The most formidable companies have devoted themselves to creating capabilities that solve genuinely hard problems… problems that contain intrinsic complexity resistant to easy imitation. These solutions aren't merely complicated; they represent knowledge that transforms what was previously impossible to solve into something tractable.
Consider what happens when a company develops an integrated system of solutions, each component precisely calibrated to work with others. This isn't mere synergy in the trivial business sense. It represents the discovery of knowledge that addresses a problem's deep structure. The integration itself becomes a form of explanatory knowledge… understanding how separate elements must interact to produce the desired outcome.
Christensen's Conservation of Attractive Profits is fundamentally about where explanatory knowledge resides in a value chain. Profits accumulate around problems whose solutions require the deepest explanatory understanding. When a company builds integrated solutions to such problems through sustained trial and error, they aren't merely accumulating tacit knowledge… they're creating explicit explanatory theories about how to solve a class of previously intractable problems.

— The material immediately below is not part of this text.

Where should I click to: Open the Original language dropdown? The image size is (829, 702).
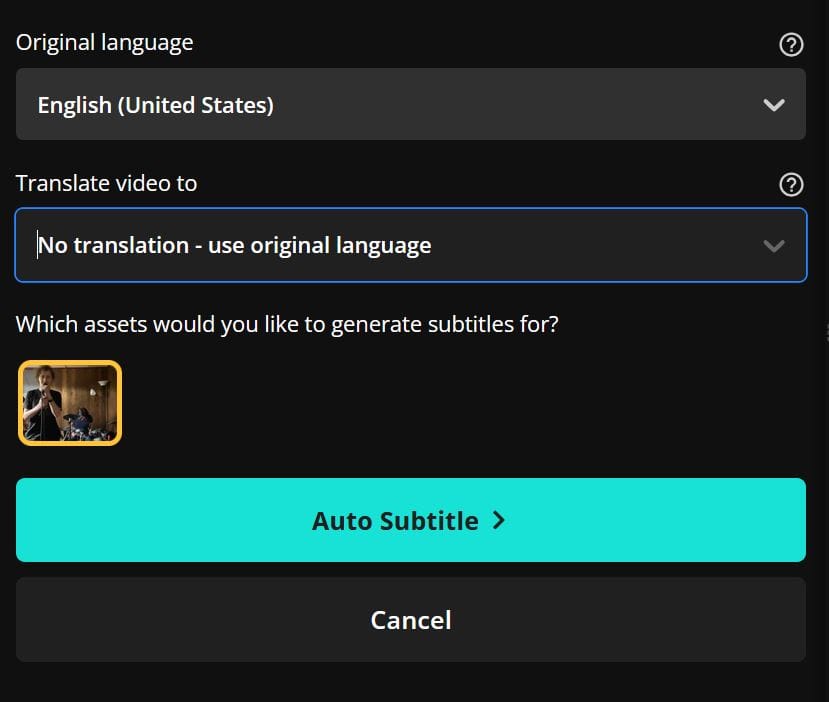(x=410, y=104)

What appears as a "straightforward linear series of systematic decisions" to outside observers was, in reality, a Popperian process of conjecture and refutation… messy, indirect, and achieved only through what I would call a commitment to error correction. The company didn't avoid mistakes; it institutionalized learning from them, creating objective knowledge that transcends any individual contributor.

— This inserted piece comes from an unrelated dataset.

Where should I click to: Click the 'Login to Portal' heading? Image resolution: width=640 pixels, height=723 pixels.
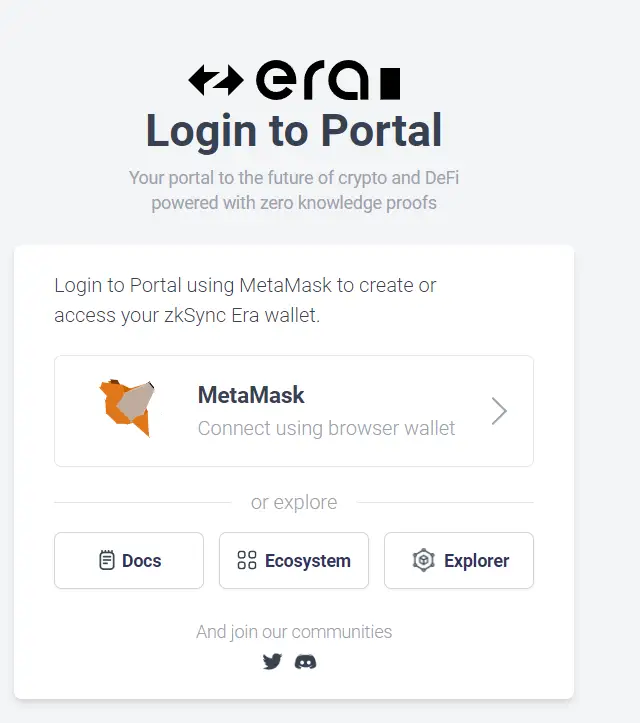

This process of knowledge creation spanning years or decades often goes unnoticed precisely because good explanations make the difficult appear simple. The solutions created through this evolutionary process contain what we can call "reach"—they solve not just the immediate problem but create a framework for solving related problems not anticipated during their development.

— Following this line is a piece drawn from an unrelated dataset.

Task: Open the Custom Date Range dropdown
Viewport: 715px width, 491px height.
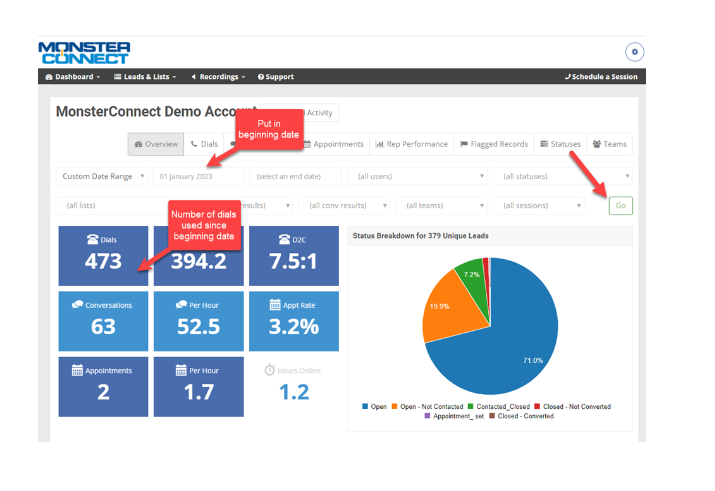Action: click(x=101, y=176)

A company possessing explanatory knowledge to solve important problems creates durable earning power regardless of macroeconomic variables. This constitutes not just a good business, but one whose explanatory advantages grow through positive feedback loops of further knowledge creation.
Traditional value investors frequently misunderstand such companies because their methodology prioritizes extrapolation from past results over recognizing the explanatory depth of a business model. They fail to see that what appears as capital-intensive infrastructure building is actually the physical instantiation of hard-won explanatory knowledge.
When one discovers an underappreciated company building hard-to-replicate solutions with substantial reinvestment runways, one has found a business containing good explanations… explanations with reach, hard-to-vary components, and substantial problem-solving power. Such explanations constitute the true source of durable investment returns, beyond what is captured in conventional financial metrics.
The market systematically undervalues these companies because conventional analysis seeks apparent predictability rather than explanatory depth. What looks like disorder to a conventional analyst may actually be the signature of a company traversing the landscape of possible solutions more effectively than its competitors.
The fundamental error in most investment approaches is their attempt to conjure certainty where none exists. Better to embrace the inherent uncertainty while focusing on explanatory frameworks that are difficult to vary yet still account for the observed phenomena. This approach won't tell you exactly when or by how much a stock will rise, but it may reveal which companies have created the kind of knowledge that enables persistent value creation across varying conditions.
“Discovering a new explanation is inherently an act of creativity… We do so by seeking good explanations – explanations that are hard to vary in the sense that changing the details would ruin the explanation.”